Tausende Flüchtlinge aus Afghanistan warten an der Grenze zwischen Belarus und Polen auf Hilfe. Vordergründig gibt es aus der EU zwar Unterstützung für Polen. Denn auch die EU hat ein Interesse daran, die Aussengrenzen gegen illegale Einwanderung zu schützen. Aber nicht jedes der 27 Mitgliedsländer versteht das gleiche unter Grenzschutz.
Und das sei eigentlich das Problem, sagt SRF-EU-Korrespondent Charles Liebherr. «Pushbacks zum Beispiel sind illegal. Sie finden aber statt.» Dies, weil Länder, die einen harten Kurs in der Migrationspolitik verfolgen, dies als nationale Kompetenz verstehen. «Und diese Länder wollen sich von der EU auch nicht herumkommandieren lassen.»
Ob solche Pushbacks auch von Polen praktiziert werden, sei unklar, so Liebherr. «Denn es gibt niemanden, der das unabhängig beobachten kann.» Die EU würde gerne die gemeinsame Grenzschutzagentur Frontex dorthin schicken. «So hätte man zumindest zusätzliche Informationen – auch wenn die Agentur selbst immer wieder wegen ihres Umgangs mit Migrantinnen und Migranten am Pranger steht.»
Polen verweigere jedoch eine Entsendung der Frontex und stelle lieber eigene Beamten an die Grenze. «Darum weiss man nicht genau, was dort passiert, und man kann Polen schlecht sanktionieren», sagt Liebherr.
Erinnerung an letzte Flüchtlingskrise
Die Uneinigkeit unter den Mitgliedsländern im Umgang mit Migrantinnen und Migranten ist ein wunder Punkt der EU – das weiss auch der belarussische Machthaber Alexander Lukaschenko. «Die EU ist erpressbar. Jedes Land wäre auf diesem Weg erpressbar», erklärt der EU-Korrespondent. In der EU sei der Migrationsdruck jedoch besonders hoch. «Immer noch wollen viele Menschen nach Europa kommen.»
Die EU ist erpressbar. Jedes Land wäre auf diesem Weg erpressbar.
Das erinnere an das Jahr 2015 und die Folgejahre und an das Flüchtlingsabkommen der EU mit der Türkei. «Es reicht, dass die Türkei droht, ein Flüchtlingsabkommen, das die Türkei mit der EU abgeschlossen hat, zu lockern.» Schon steige der politische Druck auf die EU. «Dann werden die Zahlungen erhöht und neue, verlängerte Abkommen mit der Türkei geschlossen. Und Belarus? Das Regime von Lukaschenko nutzt das natürlich aus. Das ist offensichtlich.»
Aufseiten der EU habe aber auch eine Gegenbewegung eingesetzt.

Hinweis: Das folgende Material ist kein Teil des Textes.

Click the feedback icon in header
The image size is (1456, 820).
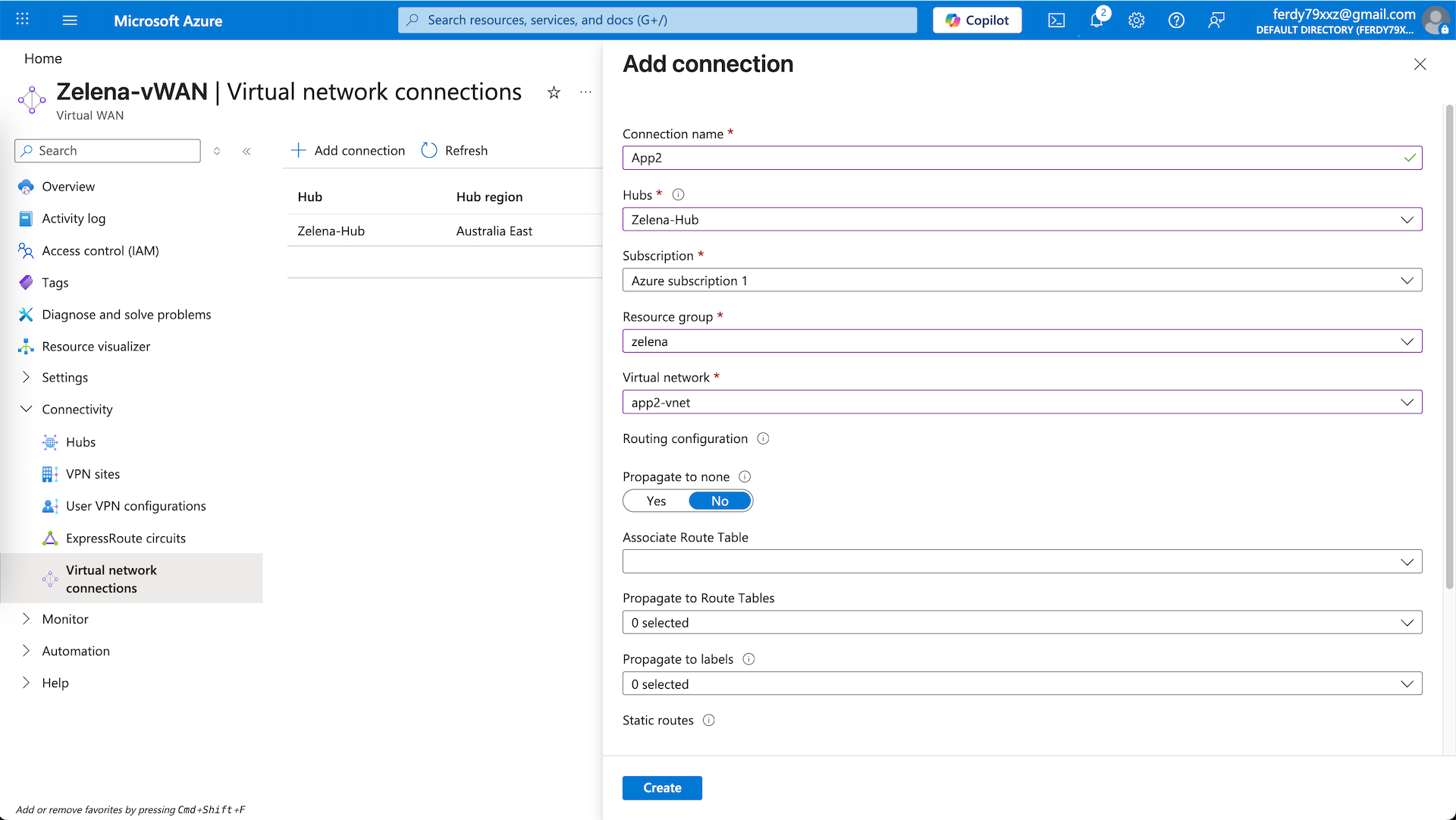tap(1216, 20)
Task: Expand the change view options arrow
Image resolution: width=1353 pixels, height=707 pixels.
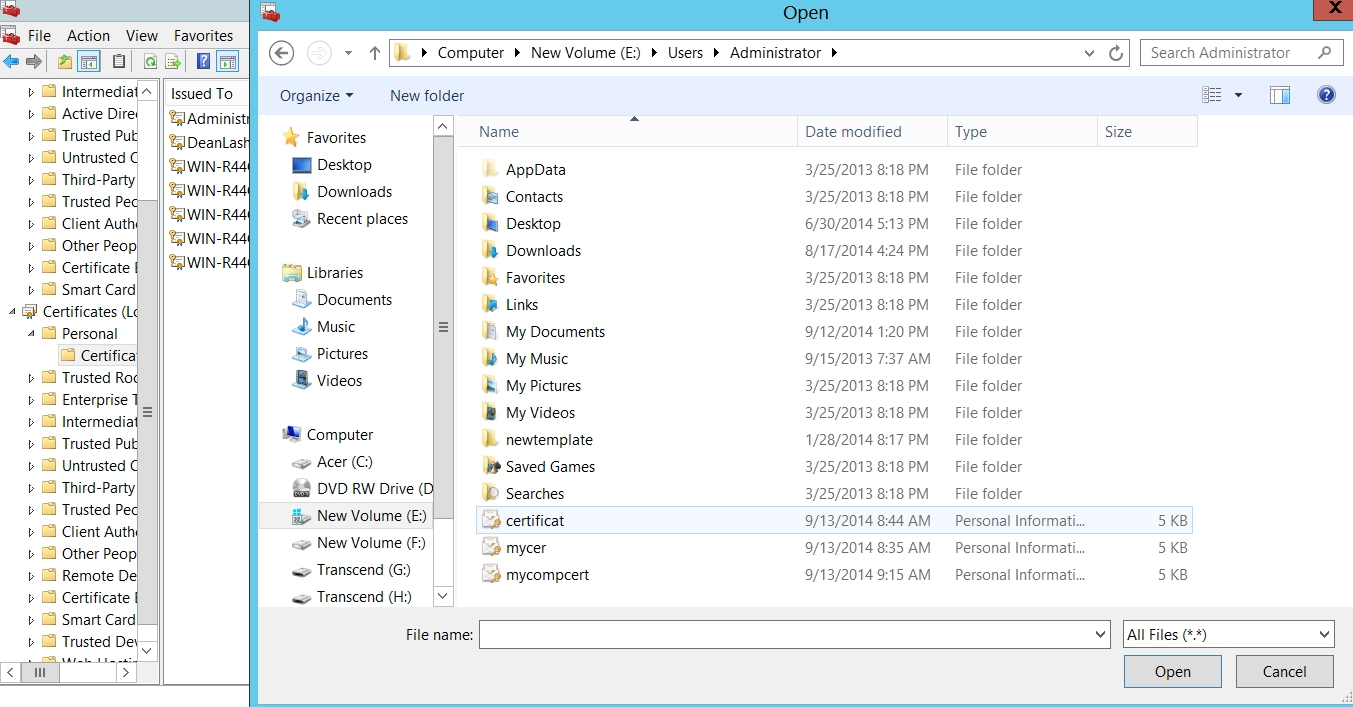Action: tap(1238, 95)
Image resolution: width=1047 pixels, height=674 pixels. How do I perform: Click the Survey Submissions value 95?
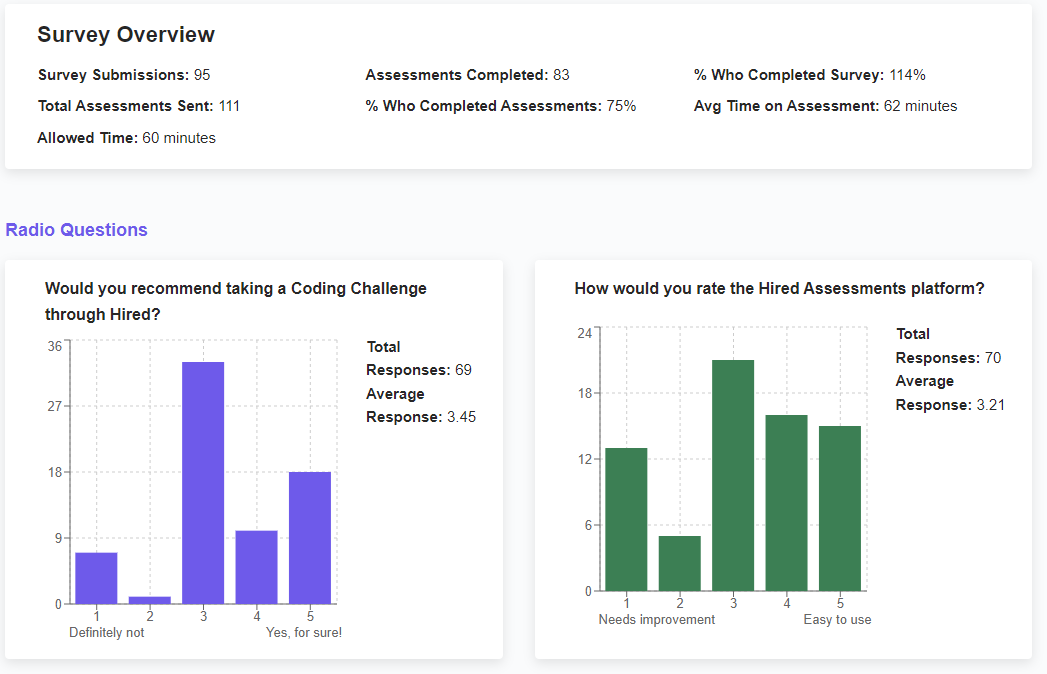[202, 75]
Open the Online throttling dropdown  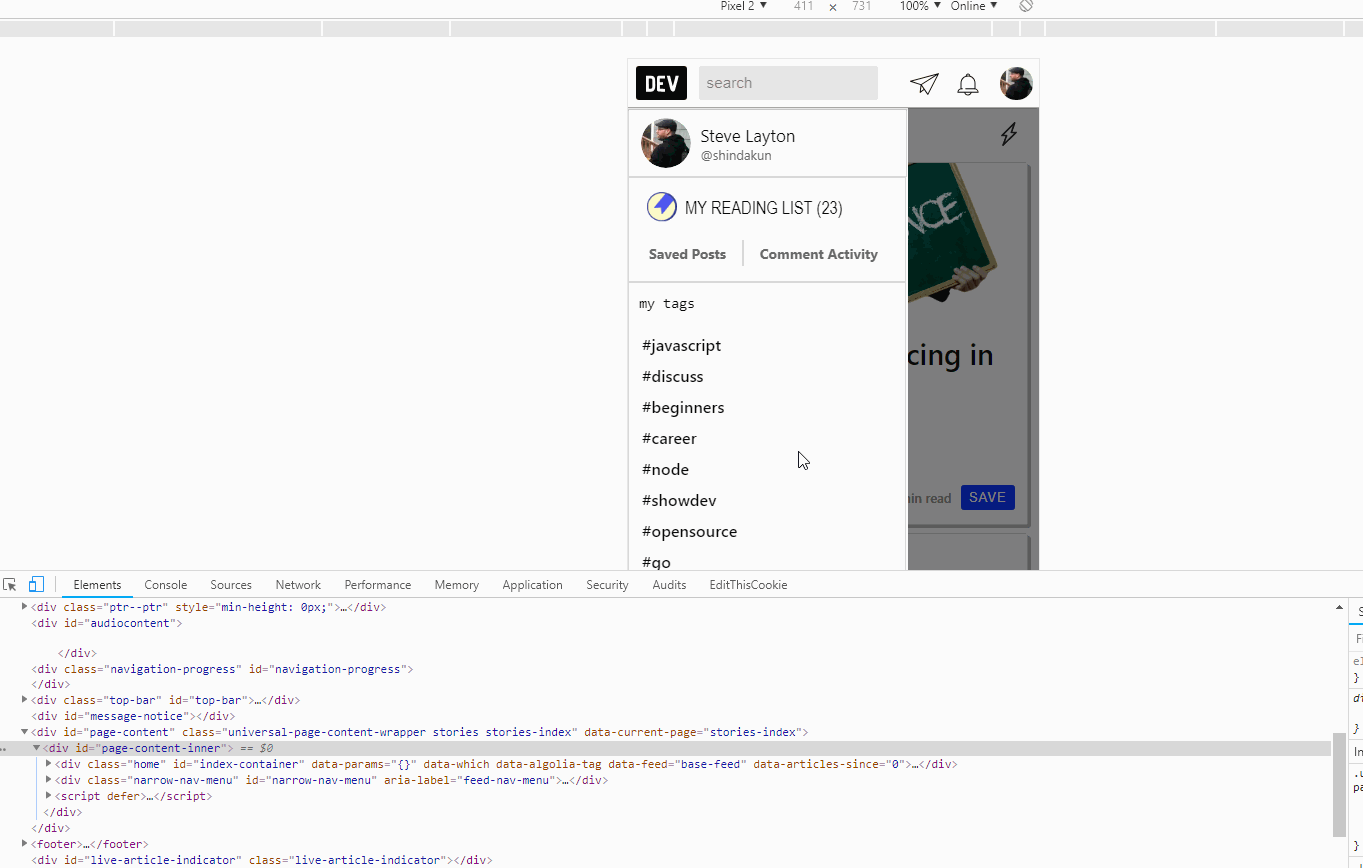click(971, 6)
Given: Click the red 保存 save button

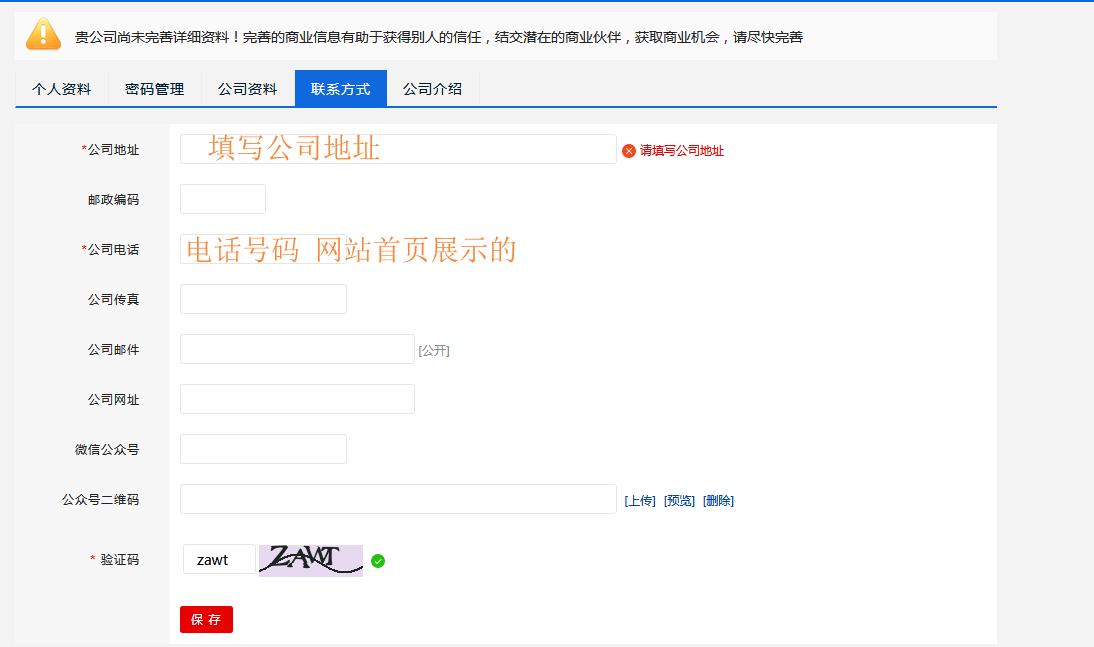Looking at the screenshot, I should coord(206,619).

Der Kurs der EU in Sachen Migrationspolitik habe sich verhärtet, sei restriktiver geworden und setze mehr auf Abwehr. «Länder errichten Zäune, Pushbacks sind Realitäten. Diese Realitäten werden kaum sanktioniert.» Der politische Diskurs sei ebenfalls radikaler geworden.
Sanktionen nur kurzfristige Lösung
«Das ist eine sehr heikle Entwicklung in der EU», befürchtet Liebherr. «Mit jeder neuen Krise dreht sich diese Spirale mehr und mehr in Richtung restriktive Einwanderungspolitik, aber immer ohne eine langfristige Lösung.» Kurzfristig gehe es der EU schlicht darum, zu verhindern, dass sich das Szenario von 2015 wiederhole. «Nämlich, dass eine unkontrollierte Einwanderung in die EU stattfindet und dann die Tatsachen bereits geschaffen sind und man nicht mehr zurückkann.»
Die EU werde weiter auf einen harten Grenzschutz setzen und gleichzeitig versuchen zu verhindern, dass der Migrationsdruck grösser wird. Möglich wäre, Airlines zu sanktionieren, die Migrantinnen und Migranten nach Belarus fliegen, oder in Afghanistans Nachbarländern Geld zu investieren, damit vertriebene Menschen dort untergebracht werden können. «Das ist das Einzige, was man derzeit machen kann.»